- [WHAT TO WORK ON]:
Pick out each line of the records that includes the string "agent", and copy it.

━━━━━ PROVIDED ENTRIES ━━━━━

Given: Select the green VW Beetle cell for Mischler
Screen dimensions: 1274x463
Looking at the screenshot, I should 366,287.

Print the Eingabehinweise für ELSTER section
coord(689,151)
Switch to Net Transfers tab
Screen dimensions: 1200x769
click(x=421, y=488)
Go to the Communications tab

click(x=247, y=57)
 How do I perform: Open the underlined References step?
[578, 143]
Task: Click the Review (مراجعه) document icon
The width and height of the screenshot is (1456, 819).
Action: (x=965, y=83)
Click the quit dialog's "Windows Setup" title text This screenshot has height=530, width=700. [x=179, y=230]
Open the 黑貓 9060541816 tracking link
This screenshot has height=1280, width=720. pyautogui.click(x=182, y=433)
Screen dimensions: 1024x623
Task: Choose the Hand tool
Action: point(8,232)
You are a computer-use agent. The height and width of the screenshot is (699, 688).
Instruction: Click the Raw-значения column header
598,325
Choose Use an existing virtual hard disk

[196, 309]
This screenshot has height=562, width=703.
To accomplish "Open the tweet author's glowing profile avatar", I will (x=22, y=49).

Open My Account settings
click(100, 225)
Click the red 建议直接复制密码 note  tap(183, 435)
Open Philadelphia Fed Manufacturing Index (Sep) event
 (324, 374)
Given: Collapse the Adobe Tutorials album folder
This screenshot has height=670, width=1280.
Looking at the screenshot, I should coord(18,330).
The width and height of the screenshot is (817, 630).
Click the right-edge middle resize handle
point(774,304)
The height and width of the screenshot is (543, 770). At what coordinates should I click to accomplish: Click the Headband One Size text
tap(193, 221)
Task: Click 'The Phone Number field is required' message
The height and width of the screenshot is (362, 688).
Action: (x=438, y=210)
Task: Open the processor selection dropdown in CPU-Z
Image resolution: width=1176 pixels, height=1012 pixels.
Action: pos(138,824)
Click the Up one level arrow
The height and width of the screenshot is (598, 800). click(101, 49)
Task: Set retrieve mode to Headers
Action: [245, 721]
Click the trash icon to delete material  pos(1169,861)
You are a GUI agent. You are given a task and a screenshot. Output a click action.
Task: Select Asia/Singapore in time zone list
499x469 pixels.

━━━━━

- [ANSWER BOX]:
You are a computer-use agent. The height and width of the screenshot is (699, 688).
You are a GUI agent. You are given a task and a screenshot. Output a click action.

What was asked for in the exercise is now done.